- W wyniku gwałtownych tornad, burz i pożarów, jakie nawiedziły w weekend środkowe i południowe regiony Stanów Zjednoczonych zginęło co najmniej 26 osób. Kilkadziesiąt osób zostało rannych - poinformowała agencja AP. Silny wiatr pozbawił prądu ponad 200 tysięcy domów i firm w stanach: Teksas, Oklahoma, Arkansas, Missouri, Illinois, Indiana i Michigan.
- Będziemy musieli się zmienić i jeszcze wiele się nauczyć - powiedział prezydent Serbii Aleksandar Vuczić, komentując masowy protest zorganizowany w Belgradzie. Serbski przywódca zaznaczył jednocześnie, że "większość społeczeństwa odrzuciła kolorową rewolucję". Do wybuchu protestów w Serbii doszło po katastrofie budowlanej na dworcu kolejowym w Nowym Sadzie z 1 listopada ub. roku. W wyniku zawalenia się części dachu budynku zginęło 15 osób. Demonstranci oskarżają władze o korupcję i zaniedbania, które miały doprowadzić do tragedii.

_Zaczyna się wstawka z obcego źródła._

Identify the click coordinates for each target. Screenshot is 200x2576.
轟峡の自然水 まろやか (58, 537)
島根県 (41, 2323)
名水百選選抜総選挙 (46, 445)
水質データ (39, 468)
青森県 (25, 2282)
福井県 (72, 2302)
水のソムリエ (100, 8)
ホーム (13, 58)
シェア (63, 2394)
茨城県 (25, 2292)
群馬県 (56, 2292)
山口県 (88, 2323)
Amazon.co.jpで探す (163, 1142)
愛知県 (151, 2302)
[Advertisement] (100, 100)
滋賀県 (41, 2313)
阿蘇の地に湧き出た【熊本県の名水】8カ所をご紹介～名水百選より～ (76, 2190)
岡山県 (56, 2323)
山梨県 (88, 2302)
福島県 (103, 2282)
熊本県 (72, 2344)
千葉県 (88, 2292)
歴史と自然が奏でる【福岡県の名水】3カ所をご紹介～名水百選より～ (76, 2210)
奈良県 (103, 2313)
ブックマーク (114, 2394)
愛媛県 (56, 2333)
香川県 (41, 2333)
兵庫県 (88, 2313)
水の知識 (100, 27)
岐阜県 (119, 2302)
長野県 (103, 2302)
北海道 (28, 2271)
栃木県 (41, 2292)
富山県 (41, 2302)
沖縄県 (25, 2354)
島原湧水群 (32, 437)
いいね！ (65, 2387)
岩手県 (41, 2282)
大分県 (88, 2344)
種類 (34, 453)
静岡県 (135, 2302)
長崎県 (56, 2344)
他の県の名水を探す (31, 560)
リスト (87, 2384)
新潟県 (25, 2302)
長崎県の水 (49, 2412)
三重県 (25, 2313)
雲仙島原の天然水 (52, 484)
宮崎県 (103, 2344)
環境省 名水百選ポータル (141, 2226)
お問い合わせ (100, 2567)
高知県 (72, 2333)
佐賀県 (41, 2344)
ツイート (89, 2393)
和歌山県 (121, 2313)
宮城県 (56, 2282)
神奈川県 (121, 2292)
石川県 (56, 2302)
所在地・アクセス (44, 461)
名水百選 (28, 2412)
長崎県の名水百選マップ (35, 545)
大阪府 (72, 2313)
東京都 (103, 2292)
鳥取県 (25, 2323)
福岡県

- Rumuńskie Centralne Biuro Wyborcze (BEC) zarejestrowało w sobotę kandydaturę lidera radykalnie prawicowej partii AUR George'a Simiona w majowych wyborach prezydenckich. Jednocześnie BEC odrzuciło kandydaturę liderki skrajnie prawicowej partii S.O.S Romania Diany Sosoaki.
- Ministerstwo Spraw Zagranicznych Islandii potwierdziło w sobotę, że powodem zamknięcia w czerwcu 2023 roku ambasady tego kraju w Moskwie było naruszanie prywatności dyplomatów. Według mediów w szykany zamieszany był rosyjski wywiad.